虞锦心下有些狐疑,天色这样晚了,不知道又是谁往她这里头来?于是问道:“可问了是哪个宫的?”
绿沁道:“是个小太监,声音也不太熟,他说是媛妃娘娘宫里面的,听语气急的很呢。”
虞锦心中一惊,命人将他带进来。一众宫女除了品娟三个全都遣了出去,屋子里安安静静的,虞锦忙问:“怎么说?”那小太监扑在地上,低声道:“禀小主,福荣宫出事了!”
虞锦微有些迟疑:“这是怎么了?何至于如此?”
湘荷道:“你且别慌,将事情细细讲给小主听。”
小太监擦了擦汗,跪在地上一五一十的说起来。原来前几日睿贵妃就派人到媛妃娘娘处送了些时鲜的瓜果并新制的首饰,又嘱咐她既然有孕,不必过来谢恩了,话虽然说得转折好听,媛妃娘娘哪里不知道这是变相请她去赴宴呢。
适逢今日睿贵妃千秋,在福荣宫办了酒宴,其他妃与嫔等皆尽赴宴,媛妃娘娘不敢托大,也携了礼过去了,被赏坐在贵妃身旁位置。不一会儿皇后又赏下上用缎五匹,官用缎五匹,春紬五匹,绫五匹,上用果桌一张,赏用果桌六张等,此外另加了两柄金如意和一套翡翠念珠。底下众人也纷纷呈上礼物,睿贵妃脸上有光,整晚上都言笑晏晏,大家颇觉欢喜。
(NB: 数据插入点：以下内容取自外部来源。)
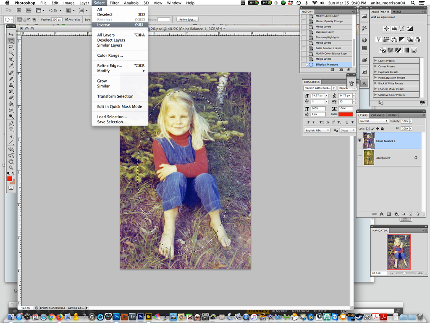Toggle Anti-alias in the options bar
Screen dimensions: 430x323
click(x=67, y=20)
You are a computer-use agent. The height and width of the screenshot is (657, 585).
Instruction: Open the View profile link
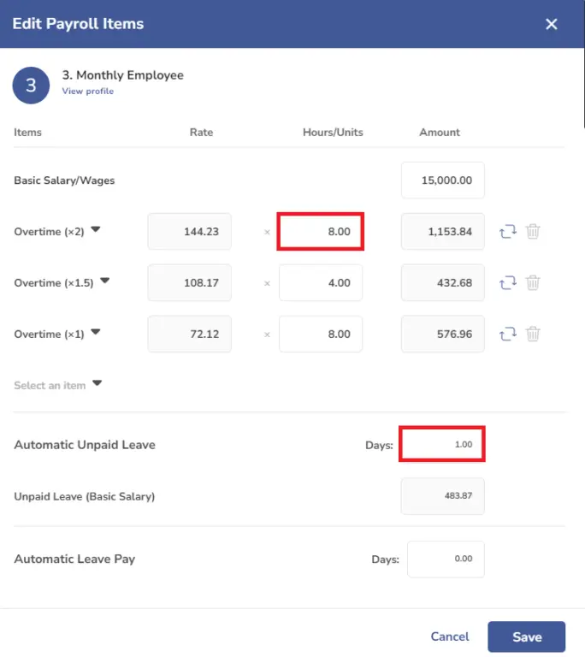(x=88, y=91)
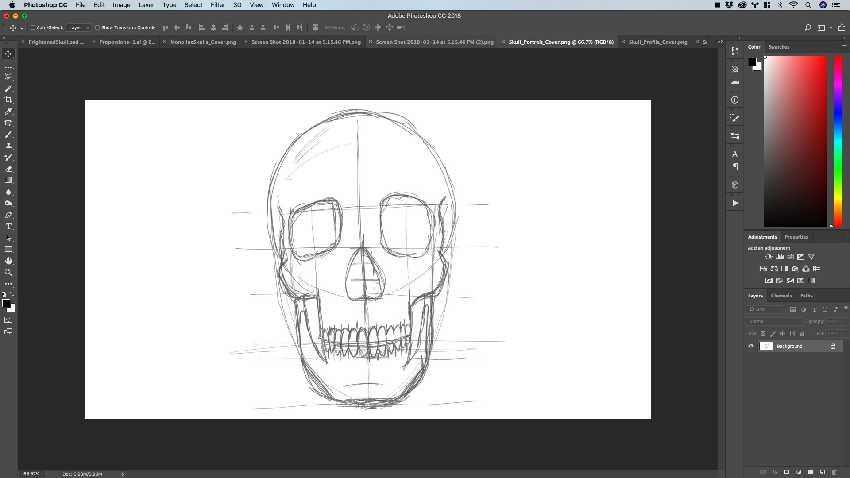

因裴明素如今怀着身孕,每日饭后必定要立即喝一碗补药,睿贵妃知道了,吩咐小太监将那药煎好了放在一边候着,冷凉了方不烫嘴。裴明素感激的受了,谁知事有变故,睿贵妃平日里养的一只斑斓虎猫不知怎么跳上台子舔了两口放着的药汤,被撵开两步,就浑身抽搐着倒在桌子底下。小太监前去查看,竟已经死了!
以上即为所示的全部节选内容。